Surge Pricing Formula

Text Only

function calculate_surge(city_id, h3_cell_index):
    /*
     * H3 resolution 7 cell ≈ 5 km diameter.
     * Recalculated every 30 seconds.
     */
    time_window = 5 minutes

    // Count ride requests in this cell in last 5 minutes
    demand = count_requests(city_id, h3_cell_index, time_window)

    // Count available drivers currently in this cell
    supply = count_available_drivers(city_id, h3_cell_index)

    if supply == 0:
        return MAX_SURGE    // cap at 8.0x

    raw_ratio = demand / supply

    // Apply scaling function (not linear — gradual ramp)
    if raw_ratio <= 1.0:
        surge = 1.0                              // no surge
    else if raw_ratio <= 2.0:
        surge = 1.0 + (raw_ratio - 1.0) * 0.5   // 1.0x to 1.5x
    else if raw_ratio <= 4.0:
        surge = 1.5 + (raw_ratio - 2.0) * 0.75  // 1.5x to 3.0x
    else:
        surge = 3.0 + (raw_ratio - 4.0) * 0.5   // 3.0x to 8.0x (capped)

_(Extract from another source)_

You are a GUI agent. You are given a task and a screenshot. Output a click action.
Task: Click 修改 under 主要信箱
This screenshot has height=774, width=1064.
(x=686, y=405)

    // Smoothing: don't change by more than 0.5x per interval
    previous_surge = get_previous_surge(city_id, h3_cell_index)
    surge = clamp(surge, previous_surge - 0.5, previous_surge + 0.5)

    // Hard cap
    surge = min(surge, 8.0)

    store_surge(city_id, h3_cell_index, surge)
    return surge


function calculate_fare(trip):
    base_fare = city_config[trip.city_id].base_fare          // e.g., $2.50
    per_km    = city_config[trip.city_id].per_km             // e.g., $1.50/km
    per_min   = city_config[trip.city_id].per_minute         // e.g., $0.25/min
    minimum   = city_config[trip.city_id].minimum_fare       // e.g., $7.00

    raw_fare = base_fare +
               (trip.distance_meters / 1000.0) * per_km +
               (trip.duration_seconds / 60.0) * per_min

    surged_fare = raw_fare * trip.surge_multiplier
    return max(surged_fare, minimum)

ETA Calculation (Road Network Graph)

Text Only

function calculate_eta(origin_lat, origin_lon, dest_lat, dest_lon, city_id):
    /*
     * A* algorithm on a pre-loaded road network graph.
     * Edge weights = segment_length / (speed_limit * traffic_coefficient)
     * Traffic coefficients updated every 60s from driver GPS traces.
     */
    graph = road_networks[city_id]   // pre-loaded in memory (~2 GB per city)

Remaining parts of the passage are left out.